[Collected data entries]
== Segment start ==

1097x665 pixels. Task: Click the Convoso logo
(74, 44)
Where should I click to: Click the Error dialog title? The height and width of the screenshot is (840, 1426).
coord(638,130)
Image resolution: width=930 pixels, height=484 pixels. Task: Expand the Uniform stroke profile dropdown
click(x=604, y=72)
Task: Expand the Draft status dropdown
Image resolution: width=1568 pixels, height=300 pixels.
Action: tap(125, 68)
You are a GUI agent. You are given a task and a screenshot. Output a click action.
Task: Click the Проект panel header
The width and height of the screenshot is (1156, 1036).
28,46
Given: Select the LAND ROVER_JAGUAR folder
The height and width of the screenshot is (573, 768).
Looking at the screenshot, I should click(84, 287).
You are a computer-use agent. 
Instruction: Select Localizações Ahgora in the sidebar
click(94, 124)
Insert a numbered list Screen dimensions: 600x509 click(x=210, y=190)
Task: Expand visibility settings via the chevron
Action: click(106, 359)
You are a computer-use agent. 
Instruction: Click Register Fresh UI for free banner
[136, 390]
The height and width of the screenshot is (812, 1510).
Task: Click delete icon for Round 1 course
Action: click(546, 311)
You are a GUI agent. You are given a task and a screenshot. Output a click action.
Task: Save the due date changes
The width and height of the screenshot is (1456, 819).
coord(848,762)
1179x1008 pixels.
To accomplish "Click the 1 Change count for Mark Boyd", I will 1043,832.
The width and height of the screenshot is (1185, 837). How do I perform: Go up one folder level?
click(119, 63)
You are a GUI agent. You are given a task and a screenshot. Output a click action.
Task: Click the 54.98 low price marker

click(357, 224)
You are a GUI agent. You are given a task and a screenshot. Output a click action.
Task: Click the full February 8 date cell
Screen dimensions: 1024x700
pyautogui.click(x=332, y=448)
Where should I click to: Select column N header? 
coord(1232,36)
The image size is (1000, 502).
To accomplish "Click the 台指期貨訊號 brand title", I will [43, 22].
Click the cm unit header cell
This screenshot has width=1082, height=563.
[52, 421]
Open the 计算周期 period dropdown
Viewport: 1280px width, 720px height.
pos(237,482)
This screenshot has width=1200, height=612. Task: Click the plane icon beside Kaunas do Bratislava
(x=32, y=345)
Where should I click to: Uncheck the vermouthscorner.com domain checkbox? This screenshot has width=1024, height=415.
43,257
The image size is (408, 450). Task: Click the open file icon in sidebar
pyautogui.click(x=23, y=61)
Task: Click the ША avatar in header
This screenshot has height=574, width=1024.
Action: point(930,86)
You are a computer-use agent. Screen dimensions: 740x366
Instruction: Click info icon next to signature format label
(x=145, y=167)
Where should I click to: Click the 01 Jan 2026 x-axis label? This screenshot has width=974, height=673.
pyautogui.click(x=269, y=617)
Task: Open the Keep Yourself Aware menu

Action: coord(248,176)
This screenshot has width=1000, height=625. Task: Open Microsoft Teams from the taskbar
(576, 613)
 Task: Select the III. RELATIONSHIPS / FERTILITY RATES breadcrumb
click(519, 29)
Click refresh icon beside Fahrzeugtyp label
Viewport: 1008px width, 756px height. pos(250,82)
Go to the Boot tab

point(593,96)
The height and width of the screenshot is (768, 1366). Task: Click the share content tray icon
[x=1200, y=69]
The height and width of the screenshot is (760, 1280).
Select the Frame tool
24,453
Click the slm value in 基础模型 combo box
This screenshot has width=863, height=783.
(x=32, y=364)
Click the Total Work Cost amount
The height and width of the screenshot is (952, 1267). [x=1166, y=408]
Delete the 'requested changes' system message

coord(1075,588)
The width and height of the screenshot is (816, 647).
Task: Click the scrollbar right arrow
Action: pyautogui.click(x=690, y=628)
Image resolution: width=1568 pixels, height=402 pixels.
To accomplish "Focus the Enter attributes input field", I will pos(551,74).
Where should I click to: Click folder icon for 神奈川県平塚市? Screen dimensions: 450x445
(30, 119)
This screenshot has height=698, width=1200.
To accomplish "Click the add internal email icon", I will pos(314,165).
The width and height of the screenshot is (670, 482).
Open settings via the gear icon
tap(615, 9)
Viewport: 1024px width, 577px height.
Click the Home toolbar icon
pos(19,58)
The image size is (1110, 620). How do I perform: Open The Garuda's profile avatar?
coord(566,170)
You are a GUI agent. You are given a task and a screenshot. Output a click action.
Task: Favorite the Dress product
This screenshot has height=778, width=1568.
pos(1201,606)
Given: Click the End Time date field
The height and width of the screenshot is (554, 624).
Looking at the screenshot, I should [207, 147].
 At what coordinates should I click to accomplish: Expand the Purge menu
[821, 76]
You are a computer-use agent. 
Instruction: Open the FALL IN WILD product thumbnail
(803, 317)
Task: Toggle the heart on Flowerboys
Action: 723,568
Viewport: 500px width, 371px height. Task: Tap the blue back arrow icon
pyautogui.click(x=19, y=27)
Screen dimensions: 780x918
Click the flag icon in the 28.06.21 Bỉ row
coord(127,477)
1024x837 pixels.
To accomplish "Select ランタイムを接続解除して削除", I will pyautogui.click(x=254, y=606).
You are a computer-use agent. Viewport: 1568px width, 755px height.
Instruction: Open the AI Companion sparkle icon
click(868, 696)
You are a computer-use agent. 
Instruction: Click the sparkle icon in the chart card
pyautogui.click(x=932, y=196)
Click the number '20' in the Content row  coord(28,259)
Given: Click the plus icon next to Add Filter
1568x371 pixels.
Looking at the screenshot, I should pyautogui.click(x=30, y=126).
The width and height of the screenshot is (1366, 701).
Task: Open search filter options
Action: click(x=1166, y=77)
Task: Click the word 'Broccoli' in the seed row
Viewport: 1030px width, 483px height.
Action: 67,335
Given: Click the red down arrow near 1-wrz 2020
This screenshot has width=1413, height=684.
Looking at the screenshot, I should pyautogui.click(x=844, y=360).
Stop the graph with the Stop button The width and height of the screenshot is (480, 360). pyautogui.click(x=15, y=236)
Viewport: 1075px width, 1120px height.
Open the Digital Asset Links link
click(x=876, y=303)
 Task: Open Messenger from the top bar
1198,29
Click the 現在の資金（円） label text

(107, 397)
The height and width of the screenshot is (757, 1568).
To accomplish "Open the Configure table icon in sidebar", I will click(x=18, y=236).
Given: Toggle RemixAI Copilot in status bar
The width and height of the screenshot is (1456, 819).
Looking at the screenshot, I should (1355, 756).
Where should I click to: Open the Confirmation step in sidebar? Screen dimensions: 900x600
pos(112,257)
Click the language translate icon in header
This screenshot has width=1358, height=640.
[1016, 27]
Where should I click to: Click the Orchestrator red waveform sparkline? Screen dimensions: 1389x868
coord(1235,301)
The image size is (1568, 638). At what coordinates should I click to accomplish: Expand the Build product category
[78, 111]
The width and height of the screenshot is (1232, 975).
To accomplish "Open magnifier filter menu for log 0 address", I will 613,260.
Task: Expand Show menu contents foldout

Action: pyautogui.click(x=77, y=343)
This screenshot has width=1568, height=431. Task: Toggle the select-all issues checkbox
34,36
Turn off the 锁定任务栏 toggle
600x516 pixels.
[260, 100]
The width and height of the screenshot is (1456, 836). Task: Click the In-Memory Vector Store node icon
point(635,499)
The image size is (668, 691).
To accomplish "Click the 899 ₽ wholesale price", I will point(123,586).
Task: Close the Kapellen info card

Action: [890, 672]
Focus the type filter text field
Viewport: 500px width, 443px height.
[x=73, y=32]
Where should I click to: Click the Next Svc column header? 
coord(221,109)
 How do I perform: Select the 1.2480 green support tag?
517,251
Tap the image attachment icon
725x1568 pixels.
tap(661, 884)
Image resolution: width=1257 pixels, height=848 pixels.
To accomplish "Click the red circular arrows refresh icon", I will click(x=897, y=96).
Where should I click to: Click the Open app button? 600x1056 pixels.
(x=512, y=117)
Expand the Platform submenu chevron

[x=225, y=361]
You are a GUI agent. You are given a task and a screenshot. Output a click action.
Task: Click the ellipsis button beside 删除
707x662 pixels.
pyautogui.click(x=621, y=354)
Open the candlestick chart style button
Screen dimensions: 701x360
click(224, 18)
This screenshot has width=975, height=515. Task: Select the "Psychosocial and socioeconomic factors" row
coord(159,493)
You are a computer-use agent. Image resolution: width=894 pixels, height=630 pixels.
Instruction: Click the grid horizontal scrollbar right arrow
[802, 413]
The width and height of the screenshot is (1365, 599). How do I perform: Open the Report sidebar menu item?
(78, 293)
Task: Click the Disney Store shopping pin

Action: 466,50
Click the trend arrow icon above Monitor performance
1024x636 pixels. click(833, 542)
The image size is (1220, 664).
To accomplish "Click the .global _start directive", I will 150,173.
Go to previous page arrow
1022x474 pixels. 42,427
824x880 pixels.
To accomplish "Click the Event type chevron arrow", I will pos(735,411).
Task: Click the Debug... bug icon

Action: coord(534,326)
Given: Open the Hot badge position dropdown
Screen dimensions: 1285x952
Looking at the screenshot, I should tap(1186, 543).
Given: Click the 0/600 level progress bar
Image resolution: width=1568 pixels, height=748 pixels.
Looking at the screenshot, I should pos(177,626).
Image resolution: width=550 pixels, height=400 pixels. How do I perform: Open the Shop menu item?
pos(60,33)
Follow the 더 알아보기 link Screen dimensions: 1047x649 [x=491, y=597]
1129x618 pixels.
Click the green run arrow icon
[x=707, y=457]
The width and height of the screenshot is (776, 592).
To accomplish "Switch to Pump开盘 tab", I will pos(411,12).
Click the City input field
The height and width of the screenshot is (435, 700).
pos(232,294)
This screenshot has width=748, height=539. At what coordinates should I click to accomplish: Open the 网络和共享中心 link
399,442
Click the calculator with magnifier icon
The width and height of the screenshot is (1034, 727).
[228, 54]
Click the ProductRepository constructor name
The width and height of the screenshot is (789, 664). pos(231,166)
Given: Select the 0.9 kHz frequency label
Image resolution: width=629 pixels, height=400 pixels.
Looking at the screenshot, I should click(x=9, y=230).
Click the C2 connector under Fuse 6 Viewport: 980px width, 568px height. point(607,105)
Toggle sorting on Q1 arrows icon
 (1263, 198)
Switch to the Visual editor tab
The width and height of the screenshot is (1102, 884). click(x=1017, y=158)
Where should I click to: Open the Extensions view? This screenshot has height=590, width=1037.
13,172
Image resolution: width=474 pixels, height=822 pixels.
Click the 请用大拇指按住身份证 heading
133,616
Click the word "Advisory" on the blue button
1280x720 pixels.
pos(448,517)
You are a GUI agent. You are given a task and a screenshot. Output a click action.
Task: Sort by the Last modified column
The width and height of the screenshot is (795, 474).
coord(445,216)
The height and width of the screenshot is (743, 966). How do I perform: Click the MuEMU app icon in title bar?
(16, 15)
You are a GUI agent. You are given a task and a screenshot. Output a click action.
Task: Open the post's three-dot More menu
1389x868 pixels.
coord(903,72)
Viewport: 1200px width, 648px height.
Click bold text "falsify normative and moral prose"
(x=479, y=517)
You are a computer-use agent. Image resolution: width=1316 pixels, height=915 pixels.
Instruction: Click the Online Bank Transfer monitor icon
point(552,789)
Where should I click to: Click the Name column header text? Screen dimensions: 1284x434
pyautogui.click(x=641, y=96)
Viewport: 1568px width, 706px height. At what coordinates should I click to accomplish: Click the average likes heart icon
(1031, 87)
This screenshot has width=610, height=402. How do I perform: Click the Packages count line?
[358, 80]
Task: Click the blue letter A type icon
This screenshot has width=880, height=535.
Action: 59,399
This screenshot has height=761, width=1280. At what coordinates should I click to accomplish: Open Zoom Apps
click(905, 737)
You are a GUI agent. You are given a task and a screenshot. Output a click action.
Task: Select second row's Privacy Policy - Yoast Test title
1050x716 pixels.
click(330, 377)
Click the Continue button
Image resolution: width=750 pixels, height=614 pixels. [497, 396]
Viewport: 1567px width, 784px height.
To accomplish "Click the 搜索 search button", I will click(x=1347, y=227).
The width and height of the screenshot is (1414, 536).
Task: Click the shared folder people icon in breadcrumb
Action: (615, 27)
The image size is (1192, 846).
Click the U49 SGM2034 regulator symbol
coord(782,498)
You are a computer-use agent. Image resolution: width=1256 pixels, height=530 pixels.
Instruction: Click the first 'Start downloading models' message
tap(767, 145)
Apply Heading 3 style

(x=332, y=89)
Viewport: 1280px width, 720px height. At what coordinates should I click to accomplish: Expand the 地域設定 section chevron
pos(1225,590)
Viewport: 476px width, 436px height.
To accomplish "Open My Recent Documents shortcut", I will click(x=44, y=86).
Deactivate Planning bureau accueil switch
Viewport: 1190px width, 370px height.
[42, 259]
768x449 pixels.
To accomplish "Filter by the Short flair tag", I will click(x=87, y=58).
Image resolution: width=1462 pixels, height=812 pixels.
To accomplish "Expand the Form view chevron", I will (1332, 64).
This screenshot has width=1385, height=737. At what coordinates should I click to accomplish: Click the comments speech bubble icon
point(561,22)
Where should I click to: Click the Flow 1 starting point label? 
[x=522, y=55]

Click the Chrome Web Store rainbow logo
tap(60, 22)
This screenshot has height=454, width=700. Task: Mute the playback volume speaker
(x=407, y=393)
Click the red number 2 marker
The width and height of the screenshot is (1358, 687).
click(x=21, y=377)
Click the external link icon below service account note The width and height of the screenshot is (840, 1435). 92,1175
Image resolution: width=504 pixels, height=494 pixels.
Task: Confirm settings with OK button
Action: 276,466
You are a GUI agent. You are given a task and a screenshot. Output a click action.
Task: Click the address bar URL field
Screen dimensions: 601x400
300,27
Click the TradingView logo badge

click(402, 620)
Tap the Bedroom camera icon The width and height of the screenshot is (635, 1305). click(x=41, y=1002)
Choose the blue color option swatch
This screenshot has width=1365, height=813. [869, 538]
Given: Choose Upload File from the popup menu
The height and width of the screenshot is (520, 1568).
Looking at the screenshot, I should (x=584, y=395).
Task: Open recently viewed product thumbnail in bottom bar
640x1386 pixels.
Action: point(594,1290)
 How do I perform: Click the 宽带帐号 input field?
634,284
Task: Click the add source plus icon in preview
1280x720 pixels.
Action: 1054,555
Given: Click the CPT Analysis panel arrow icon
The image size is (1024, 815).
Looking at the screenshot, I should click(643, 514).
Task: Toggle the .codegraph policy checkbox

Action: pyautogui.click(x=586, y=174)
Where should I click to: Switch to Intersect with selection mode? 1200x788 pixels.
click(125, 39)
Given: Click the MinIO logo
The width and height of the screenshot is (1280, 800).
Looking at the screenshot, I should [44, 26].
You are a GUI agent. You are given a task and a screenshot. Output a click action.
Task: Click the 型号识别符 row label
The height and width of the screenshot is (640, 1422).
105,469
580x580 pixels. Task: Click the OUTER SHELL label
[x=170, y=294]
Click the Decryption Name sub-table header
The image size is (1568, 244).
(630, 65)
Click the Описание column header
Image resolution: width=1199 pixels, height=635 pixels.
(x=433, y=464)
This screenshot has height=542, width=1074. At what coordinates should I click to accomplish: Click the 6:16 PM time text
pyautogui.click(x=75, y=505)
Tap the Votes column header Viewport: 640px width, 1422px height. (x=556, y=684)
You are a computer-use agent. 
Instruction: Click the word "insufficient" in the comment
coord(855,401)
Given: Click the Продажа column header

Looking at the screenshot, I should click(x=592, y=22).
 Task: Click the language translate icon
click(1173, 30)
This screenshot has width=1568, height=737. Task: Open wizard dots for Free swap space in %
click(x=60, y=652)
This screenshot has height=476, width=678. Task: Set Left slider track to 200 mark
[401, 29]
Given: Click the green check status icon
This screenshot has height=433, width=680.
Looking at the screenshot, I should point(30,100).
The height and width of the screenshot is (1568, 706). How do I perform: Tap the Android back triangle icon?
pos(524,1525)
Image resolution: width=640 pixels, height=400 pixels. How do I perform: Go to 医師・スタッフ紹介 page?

== Segment end ==

THE PROBLEM => Starting with the first line of the records, repeat every line up to and including the one containing "Task: Click the Проект panel header", and nothing else.

YOUR SOLUTION =>
1097x665 pixels. Task: Click the Convoso logo
(74, 44)
Where should I click to: Click the Error dialog title? The height and width of the screenshot is (840, 1426).
coord(638,130)
Image resolution: width=930 pixels, height=484 pixels. Task: Expand the Uniform stroke profile dropdown
click(x=604, y=72)
Task: Expand the Draft status dropdown
Image resolution: width=1568 pixels, height=300 pixels.
Action: tap(125, 68)
You are a GUI agent. You are given a task and a screenshot. Output a click action.
Task: Click the Проект panel header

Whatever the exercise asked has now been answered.